Robert Testagrossa – Why Trash Coins Are Dangerous

There is no doubt that a huge number of you have been investing some of your hard earned money into crypto over the last couple of months. In fact such as been the boom in price for crypto that more people than ever before are looking to get a slice of the pie. Whilst the big investors and the experts like Robert Testagrossa are all over Bitcoin and Ethereum, there are many more opportunities to gain from the alt coins of this world.
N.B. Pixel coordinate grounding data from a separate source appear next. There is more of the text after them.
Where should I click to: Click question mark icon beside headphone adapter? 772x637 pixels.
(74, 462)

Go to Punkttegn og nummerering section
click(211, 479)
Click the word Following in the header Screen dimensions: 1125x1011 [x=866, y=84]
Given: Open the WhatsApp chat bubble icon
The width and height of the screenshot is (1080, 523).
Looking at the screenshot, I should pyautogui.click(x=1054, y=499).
Alt coins are coins which don’t have large market caps and which are connected to new and exciting projects within the blockchain sector. These often rise by huge amounts and can be picked up for just a few cents. The worry however is that not all of these alt coins are very good, in fact some are complete trash. Here is why they are often so dangerous.

Dogecoin Example

Dogecoin offers us the absolute perfect example of the danger of trash coins. To those of you who may not know, this is a coin which is tied to nothing whatsoever. The coin was started as a joke, and based on a meme of a dog. Earlier this year however a Reddit group got together and decided that they would all invest in the coin en masse, which would then send the price sky high. Carrying on with the job was Elon Musk, who was tweeting about the coin relentlessly. Ultimately the coin rose incredibly in price and there are no doubts that some people made good money from it. Sadly however the price dumped and there will have been a lot of people who lost serious money, because the coin was worthless to begin with, this is one of the biggest dangers of these trash coins.

Built to Dump

Having seen just how easily a price can be pumped with enough attention, this has now prompted many to look at creating their own trash coin, which they look to make money from. What happens here is that a group of people will get together and list a coin, they will even build a website behind it that gives the appearance of it being a legitimate project. Naturally the creators of the coin will own the majority of them, and then they will invest in Twitter bots to comment about the coin’s potential. Eventually people begin to buy based on what they have seen on Twitter, and the price of course, goes up. The original owners will then dump the coin hard, take all of the profits and leave all of those investors with nothing to show for what they spent.

These are just two examples of exactly why these trash coins should be completely avoided. This also goes to show why you have to make sure that you have done full research before you decide to buy any coin, no matter what it is called and no matter who told you about it.